• [READING PASSAGE]:
=== Section Start ===

Hidden Gem and future winners
Great European Models (Gems) offer a tantalising glimpse of long-term future profits
Why has economic profit/loss become more skewed to certain companies in the last 20 years?
It’s a natural evolution because the world has become more globalised in the last two decades. Another important factor is scale and size: the bigger a company is, the more it’s able to capture larger slice of economic profit, or equally, the more it can destroy value. The top – and the bottom decile – are becoming more and more important and if we look at what’s really embedded in those winners and losers, one of the things in common amongst the winners is that they tend to be substantially more innovative.
What is the key to becoming a Gem?
Gems tend to either invest more in R&D or they’re good at building a strongerbrands. Typically, Gems are more globalised and much better at leveraging both their human and industrial capital. Technology also plays a significant part because a lot of these companies were able to become digitalised faster and use higher levels of automation. We want these companies to have a solid business model which translates into market leading positions; the ability to create value across the cycles; and attractive financial metrics. When you have these elments, you have a great car, but you need the right driver so as a next step, we look at the managers running those businesses and ensure that they have the right incentives.
Can you give us an example of an obvious Gem, and a hidden one?
One of the absolute Gems in the luxury space is Hermès. It’s a great combination of a strong brand and a very profitable business, that’s run in the long-term interest of the family that’s the majority shareholder. One thing that we love about Hermès is that although they operate in a structurally growing maket, their business is run without stretching the brand equity. Hermès has the ability to grow at 7% to 10% per annum, in a very sustainable way.. By contrast, if we look for a hidden Gem, they are businesses that will have the characteristics of a Gem, but are generally less well-known. JD Sports is a great example: it benefits from the fact that sporting goods manufacturers are increasingly adopting the behaviour of luxury goods company. They’re cutting distribution to create product scarcity; focusing on key distribution partners like JD Sports They’ve successfully started to replicate their business outside of the UK with acquisitions by buying Finish Line in the US and they’re acquiring more niche brands to expand globally.
How can you spot Gems in their early stages?
Sometimes IPOs can highlight businesses that are particularly innovative and disruptive, but another way to look at it is by considering the entire value chain. Is the supplier of the product in a better position in terms of the pricing power than the distributor? Who controls the market? Do you have fifty suppliers or is there just one? Looking through the value chain often helps us to get some attractive investment ideas.
How do you integrate ESG analysis?
ESG analysis is very much embedded in our strategy. We have developed our own four step model, the first two steps involve quite a strict exclusion model for severe controversies and some sector such as weapons, coal, tobacco etc. Next, we’ll assess the alignment of interests between the board and the stakeholders. Here we check diversity, pay, ownership and accounting, which will then segment into either Pass, Watchlist or Fail. As a final part of the process, we’re looking for companies who are positively contributing to the UN SDGs.
Is sustainability intrinsic to a Gem model?
People are increasingly looking for sustainability, it started with consumption and it is now increasingly spreading to their investment and savings. Having said that, we believe that overlooking ESG exposes companies to several risks.by paying attention to stakeholders, a business will protect itself from reputational risks. But in the future, we believe that those risks could also become financial; as the world moves towards a global carbon-neutral system where, there is an increasing likelihood that if you’re polluting, you will have to pay for it.
What are some of the key themes within which future Gems might emerge?
You have several themes emerging right now: climate transition is important and it’s going to be a long-term trend. Consumption is also fairly big as is healthcare. Better life is a key trend to us, and we’ve all seen how important it is to be in good health throughout the pandemic. Technology has been an obvious accelerator here including in the development of vaccines.

=== Section End ===

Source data
=== Section Start ===

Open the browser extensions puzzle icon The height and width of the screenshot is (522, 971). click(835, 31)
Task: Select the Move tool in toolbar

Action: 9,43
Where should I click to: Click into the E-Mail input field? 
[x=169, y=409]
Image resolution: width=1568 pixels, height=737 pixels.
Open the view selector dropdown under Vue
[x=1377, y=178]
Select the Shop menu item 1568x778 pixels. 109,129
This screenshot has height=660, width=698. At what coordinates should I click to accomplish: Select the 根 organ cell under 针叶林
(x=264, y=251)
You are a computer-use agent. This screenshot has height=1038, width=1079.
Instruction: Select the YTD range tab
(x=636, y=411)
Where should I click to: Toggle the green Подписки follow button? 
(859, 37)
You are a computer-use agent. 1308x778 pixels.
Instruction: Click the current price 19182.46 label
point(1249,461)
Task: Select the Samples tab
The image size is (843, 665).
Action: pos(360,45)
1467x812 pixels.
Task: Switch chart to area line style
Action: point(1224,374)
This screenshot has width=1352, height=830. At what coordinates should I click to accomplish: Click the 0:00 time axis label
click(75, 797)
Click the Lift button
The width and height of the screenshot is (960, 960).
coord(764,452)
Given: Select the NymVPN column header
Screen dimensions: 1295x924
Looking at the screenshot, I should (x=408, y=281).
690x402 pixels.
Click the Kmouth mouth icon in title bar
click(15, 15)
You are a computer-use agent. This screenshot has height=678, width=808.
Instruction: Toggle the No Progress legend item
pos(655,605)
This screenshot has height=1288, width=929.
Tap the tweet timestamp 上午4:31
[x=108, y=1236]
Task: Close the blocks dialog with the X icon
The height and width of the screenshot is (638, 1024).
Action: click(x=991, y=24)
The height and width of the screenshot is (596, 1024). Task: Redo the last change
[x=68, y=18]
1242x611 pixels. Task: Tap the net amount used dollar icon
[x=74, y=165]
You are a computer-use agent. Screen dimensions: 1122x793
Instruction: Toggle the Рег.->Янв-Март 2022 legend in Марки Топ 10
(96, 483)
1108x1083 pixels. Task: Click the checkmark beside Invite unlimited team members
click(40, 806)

=== Section End ===

• [TASKS FOR THIS EXERCISE]:
a. According to the interview about Gems, what four things are checked when assessing the alignment of interests between the board and the stakeholders?
b. In the interview about Gems, what company did JD Sports buy in the US?

• [RESULTS BY TASK]:
a. Diversity, pay, ownership and accounting.

b. Finish Line.